ライトマンはマーロの衣装を考えるにあたって、「映画では妊娠を光り輝く美しいものとして描く傾向があるが、僕たちは混乱したものにしたいと思った」と説明する。
衣装デザイナーのアリーシャ・リーは、「シャーリーズを180センチの美女から妊婦へ、そして3人の子の出産後の母へ変身させたわ。マーロは精神面でも体形でも、観客の共感を得なくてはならない。熟練のプロであるシャーリーズが、この役のために18キロ近く体重を増やしたおかげで、私たちはさらに力強いヴィジュアルを作り出すことができたわ。」
リーは、格安店やマタニティ・ストアで、スエット・パンツやパジャマのズボン、“ママ向きの”ジーンズ、ぶかぶかのTシャツ、バスローブやカーディガン、長くゆったりとしたマキシ丈のワンピースを探し回った。リーは、「機能優先で、形が崩れて着古された服を探したわ。マーロの疲労困憊状態と動揺ぶりを反映させるためにね」と説明する。

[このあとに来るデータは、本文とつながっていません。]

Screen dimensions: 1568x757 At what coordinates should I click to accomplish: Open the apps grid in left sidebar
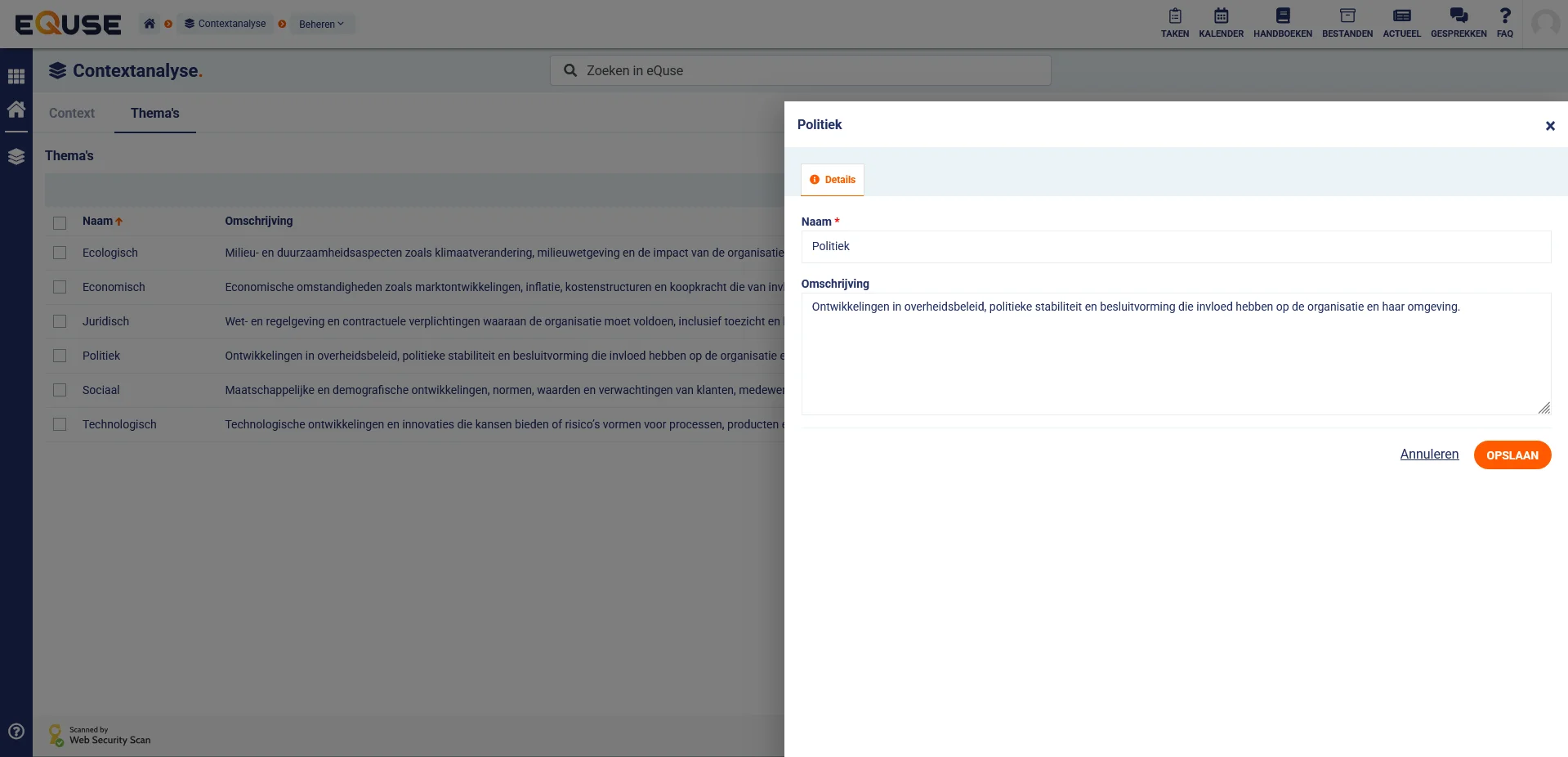click(x=16, y=77)
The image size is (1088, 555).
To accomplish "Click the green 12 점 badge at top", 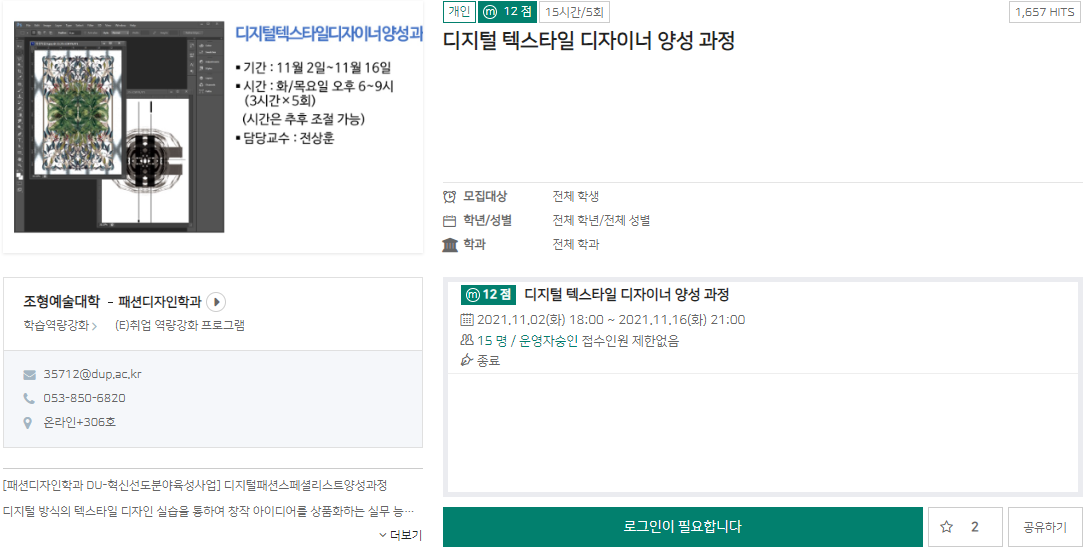I will point(507,12).
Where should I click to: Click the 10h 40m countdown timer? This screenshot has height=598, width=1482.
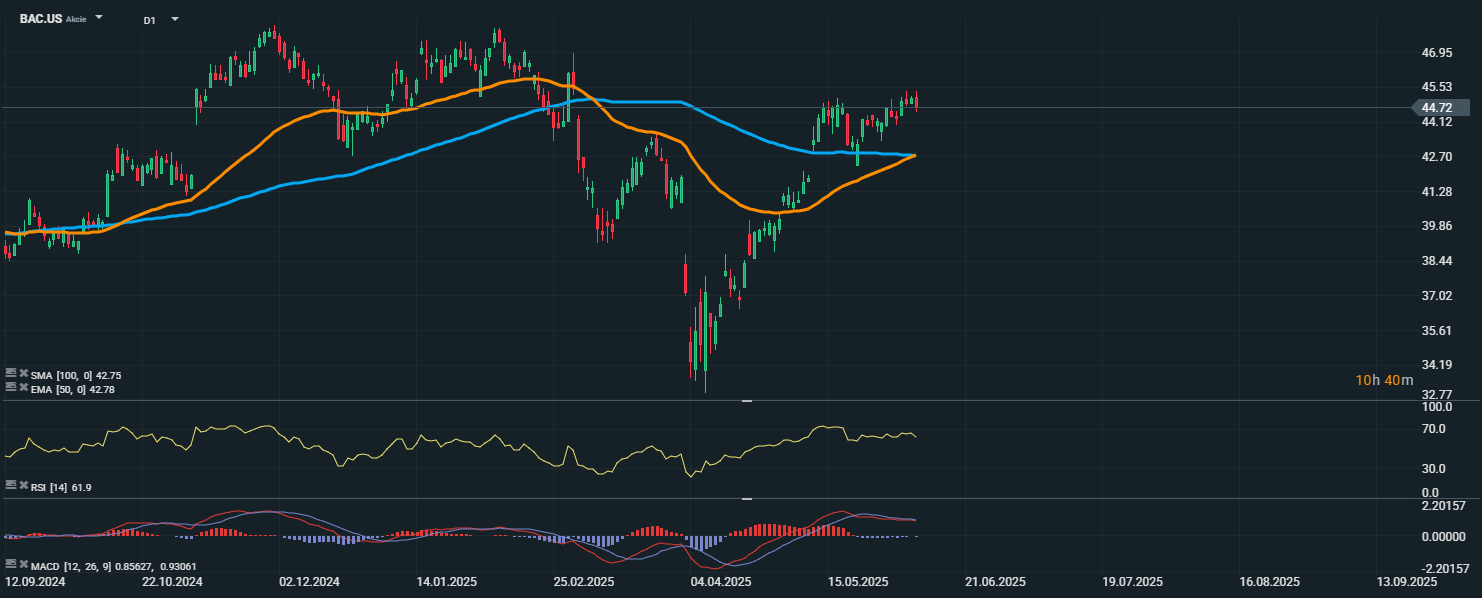1384,380
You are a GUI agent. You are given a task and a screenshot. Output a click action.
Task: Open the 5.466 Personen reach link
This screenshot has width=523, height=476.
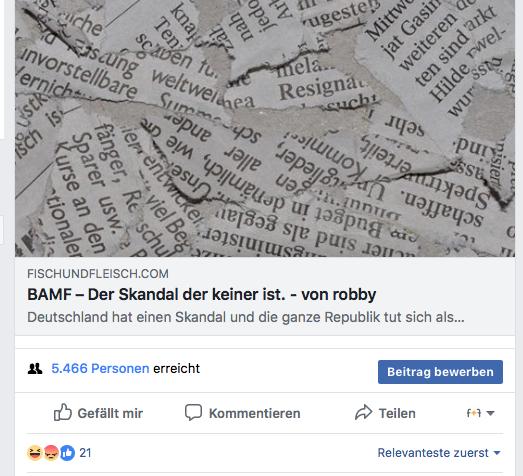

一方、タリーの衣装は、簡単ではなかった。彼女の服装は、同時進行のストーリーを伝えなければならないからだ。ライトマンが説明する。「ストーリーAでは、若くしなやかな女性がマーロの家に滑り込んでくる。ストーリーBは、マーロが自分で想像した若い時の自分が会いに来る話だ。タリーは若かった時のマーロを完全に映し出す鏡ではなく、マーロの若い時の姿と行動を奇妙に組み合わせたものだ。タリーの服装は、マーロが高校生や大学生だった90年代に好きだった映画や憧れていた女性を反映している。」
リーが解説する。「90年代の映画や音楽、ファッション、テレビのアイコンを探求したわ。90年代は、第3の波のフェミニストたちが、“セクシーな服装の女性は自ら災いを招く”という意見に対する挑戦として、わざとそういう服を着た時代でもあった。たとえば、タリーが着ているチビTシャツは、あの時代のフェミニズムのパワーにも触れているの。」
ちょうど今、ゆるいハイウェストのジーンズやオーバーオール、チビTシャツなどの90年代ファッション・アイテムが復活している。そのため、デイヴィスは90年代のファッション・トレンドを取り入れた現代の女性にも見える。リーは時にはデイヴィスも連れて、ビンテージ・ストアと格安店を回ると共に、自分のコレクションからもいくつかのアイテムを提供した。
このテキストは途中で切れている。